6-10%: Conservative estimates cited in the piece indicate unemployment in AI-exposed occupations could reach 6–10%, with high vulnerability in programming, customer service, record-keeping, market analysis, sales, investment advice, IT security, law, accounting, engineering and media/entertainment. The author warns policymakers have largely ignored the risk, raising the prospect of mass layoffs that could sharply reduce consumer spending and threaten financial stability, and calls for urgent preparation and policy action.

Analysis

AI-driven labor displacement creates concentrated winners in compute, orchestration and security while producing diffuse losers across labor intermediaries and consumer-facing microbusinesses. Expect cloud compute demand to rise ~20–40% in the first 12–24 months of enterprise model rollouts as firms shift from in-house tooling to hosted inference and fine-tuning; that magnifies capex-to-opex migration and raises gross margins for hyperscalers while compressing legacy on-prem vendors.

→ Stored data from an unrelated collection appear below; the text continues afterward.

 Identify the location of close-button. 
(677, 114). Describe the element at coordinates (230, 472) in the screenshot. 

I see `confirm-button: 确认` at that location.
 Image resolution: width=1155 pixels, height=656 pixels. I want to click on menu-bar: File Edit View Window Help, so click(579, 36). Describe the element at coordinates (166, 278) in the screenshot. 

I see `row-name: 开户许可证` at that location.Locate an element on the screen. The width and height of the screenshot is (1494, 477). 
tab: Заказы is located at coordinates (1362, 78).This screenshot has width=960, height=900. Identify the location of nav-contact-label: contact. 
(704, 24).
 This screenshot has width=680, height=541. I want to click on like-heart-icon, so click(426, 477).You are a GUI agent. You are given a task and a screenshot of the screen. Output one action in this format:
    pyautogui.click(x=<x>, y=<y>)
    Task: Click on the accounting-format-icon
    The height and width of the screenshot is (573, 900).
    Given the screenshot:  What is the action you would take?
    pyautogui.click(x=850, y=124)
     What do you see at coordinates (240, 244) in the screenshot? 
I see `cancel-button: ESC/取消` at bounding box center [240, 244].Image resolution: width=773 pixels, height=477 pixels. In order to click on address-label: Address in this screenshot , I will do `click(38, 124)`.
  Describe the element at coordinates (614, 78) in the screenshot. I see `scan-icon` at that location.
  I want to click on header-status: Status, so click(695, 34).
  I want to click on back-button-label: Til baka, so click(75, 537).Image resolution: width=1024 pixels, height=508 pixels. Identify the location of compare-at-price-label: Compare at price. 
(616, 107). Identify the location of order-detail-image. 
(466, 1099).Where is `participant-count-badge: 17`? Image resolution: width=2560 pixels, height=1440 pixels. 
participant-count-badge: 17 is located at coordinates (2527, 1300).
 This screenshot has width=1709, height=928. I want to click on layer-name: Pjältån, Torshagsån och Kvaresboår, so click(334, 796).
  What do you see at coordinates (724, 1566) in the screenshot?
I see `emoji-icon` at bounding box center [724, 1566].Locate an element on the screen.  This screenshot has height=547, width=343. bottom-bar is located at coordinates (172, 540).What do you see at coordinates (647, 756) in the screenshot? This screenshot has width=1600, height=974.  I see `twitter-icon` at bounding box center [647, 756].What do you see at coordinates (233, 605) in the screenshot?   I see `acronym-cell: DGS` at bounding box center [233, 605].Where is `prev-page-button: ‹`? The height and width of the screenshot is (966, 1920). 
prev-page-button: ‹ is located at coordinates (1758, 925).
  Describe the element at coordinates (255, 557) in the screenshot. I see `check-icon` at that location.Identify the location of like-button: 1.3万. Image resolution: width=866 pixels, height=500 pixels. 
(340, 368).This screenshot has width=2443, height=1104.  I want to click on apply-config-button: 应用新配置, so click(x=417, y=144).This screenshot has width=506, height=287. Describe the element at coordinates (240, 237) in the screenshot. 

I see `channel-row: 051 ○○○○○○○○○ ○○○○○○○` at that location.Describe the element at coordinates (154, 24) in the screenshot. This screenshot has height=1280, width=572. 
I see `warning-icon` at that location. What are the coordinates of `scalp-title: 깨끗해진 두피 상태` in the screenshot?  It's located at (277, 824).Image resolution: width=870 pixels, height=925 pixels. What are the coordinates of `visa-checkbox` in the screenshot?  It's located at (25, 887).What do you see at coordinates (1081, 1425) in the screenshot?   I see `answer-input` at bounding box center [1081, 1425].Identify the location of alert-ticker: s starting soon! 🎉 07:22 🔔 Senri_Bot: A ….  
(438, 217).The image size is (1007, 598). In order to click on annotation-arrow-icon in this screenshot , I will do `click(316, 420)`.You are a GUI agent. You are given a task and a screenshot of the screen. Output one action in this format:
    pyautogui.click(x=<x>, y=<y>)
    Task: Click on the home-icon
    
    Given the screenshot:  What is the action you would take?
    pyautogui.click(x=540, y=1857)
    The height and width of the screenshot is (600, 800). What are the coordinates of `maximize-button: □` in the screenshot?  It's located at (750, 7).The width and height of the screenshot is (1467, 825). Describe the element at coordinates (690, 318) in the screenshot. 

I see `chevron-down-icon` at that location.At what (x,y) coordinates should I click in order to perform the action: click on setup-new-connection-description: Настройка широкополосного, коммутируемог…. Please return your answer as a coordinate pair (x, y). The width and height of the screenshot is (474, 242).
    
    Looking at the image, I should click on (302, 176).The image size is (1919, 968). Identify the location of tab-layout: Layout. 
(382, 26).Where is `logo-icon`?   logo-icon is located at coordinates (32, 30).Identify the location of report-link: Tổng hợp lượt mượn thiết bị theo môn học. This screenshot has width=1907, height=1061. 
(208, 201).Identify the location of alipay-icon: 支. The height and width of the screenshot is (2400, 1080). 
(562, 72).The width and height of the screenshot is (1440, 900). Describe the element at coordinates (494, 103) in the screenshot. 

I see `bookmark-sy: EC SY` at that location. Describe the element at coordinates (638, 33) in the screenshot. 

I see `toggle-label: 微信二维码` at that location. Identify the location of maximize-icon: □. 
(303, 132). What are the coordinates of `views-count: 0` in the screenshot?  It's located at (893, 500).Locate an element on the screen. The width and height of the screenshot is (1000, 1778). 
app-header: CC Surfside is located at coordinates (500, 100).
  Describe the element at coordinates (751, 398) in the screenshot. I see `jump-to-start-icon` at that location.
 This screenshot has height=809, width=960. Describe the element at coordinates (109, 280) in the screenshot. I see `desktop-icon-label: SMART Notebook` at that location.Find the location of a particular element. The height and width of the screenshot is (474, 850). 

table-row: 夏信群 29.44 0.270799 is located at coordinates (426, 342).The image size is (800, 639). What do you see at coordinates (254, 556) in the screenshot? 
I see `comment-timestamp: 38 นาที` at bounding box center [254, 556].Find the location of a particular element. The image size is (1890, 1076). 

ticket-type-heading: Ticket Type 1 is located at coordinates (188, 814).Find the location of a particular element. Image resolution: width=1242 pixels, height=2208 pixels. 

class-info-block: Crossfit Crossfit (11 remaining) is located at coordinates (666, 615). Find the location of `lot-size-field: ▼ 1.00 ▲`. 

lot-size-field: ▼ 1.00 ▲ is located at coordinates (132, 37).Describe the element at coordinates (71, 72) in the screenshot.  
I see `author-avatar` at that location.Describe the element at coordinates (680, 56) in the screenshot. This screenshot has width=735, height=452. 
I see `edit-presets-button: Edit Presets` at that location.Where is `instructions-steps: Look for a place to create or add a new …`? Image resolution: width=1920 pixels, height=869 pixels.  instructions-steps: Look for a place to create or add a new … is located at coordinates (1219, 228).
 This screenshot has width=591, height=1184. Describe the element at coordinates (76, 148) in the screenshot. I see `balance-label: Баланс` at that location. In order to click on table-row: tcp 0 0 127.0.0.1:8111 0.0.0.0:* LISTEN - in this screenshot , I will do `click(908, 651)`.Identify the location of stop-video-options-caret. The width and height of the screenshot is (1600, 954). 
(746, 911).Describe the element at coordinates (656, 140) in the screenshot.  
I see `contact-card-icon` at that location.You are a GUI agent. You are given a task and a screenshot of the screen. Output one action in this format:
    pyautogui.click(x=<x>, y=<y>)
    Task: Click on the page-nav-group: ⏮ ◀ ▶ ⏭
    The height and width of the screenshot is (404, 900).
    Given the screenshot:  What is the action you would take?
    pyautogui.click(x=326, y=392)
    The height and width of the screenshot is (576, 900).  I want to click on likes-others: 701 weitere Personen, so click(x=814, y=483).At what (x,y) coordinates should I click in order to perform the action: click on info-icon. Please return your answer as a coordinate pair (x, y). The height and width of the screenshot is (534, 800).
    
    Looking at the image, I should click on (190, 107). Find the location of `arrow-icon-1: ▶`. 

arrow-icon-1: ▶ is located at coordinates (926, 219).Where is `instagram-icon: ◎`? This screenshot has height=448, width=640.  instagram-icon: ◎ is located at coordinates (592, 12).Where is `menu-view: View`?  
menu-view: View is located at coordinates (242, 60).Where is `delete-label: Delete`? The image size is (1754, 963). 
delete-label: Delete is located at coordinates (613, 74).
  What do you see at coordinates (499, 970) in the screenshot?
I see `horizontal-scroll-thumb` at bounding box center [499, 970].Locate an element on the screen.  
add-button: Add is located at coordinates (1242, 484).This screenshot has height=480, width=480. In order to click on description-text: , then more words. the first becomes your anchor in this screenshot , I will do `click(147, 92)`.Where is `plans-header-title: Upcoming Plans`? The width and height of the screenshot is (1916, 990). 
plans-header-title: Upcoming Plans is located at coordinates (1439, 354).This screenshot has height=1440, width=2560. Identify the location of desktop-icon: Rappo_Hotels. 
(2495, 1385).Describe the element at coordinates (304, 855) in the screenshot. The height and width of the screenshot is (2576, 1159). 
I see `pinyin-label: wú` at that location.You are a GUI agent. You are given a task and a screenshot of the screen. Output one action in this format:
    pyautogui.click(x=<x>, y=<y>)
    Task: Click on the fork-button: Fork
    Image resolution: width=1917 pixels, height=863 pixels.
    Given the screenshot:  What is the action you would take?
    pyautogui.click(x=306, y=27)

Second-order stress will show up in consumer credit and local services: a 1–2% permanent shift of white‑collar labor from payroll to software could reduce regional deposit growth and commercial real estate demand over 2–5 years, concentrating risk in small banks and office REITs rather than large diversified financials. Cybersecurity budgets and compliance services should reaccelerate — attack surface increases and new regulation enforcement create recurring revenue opportunities that can re-rate high‑growth software names over a 12–36 month window. Regulatory risk is the primary catalyst that can flip outcomes quickly; aggressive data/privacy rules, auditability requirements, or mandated human‑in‑the‑loop policies could slow adoption materially inside 6–18 months and favor incumbents with deep compliance moats. Conversely, lighter-than-expected regulation plus enterprise ROI proofs could concentrate profits at a handful of cloud/AI platform providers, creating a convex payoff for long-duration exposure while making labor‑intensive service models structurally uninvestable.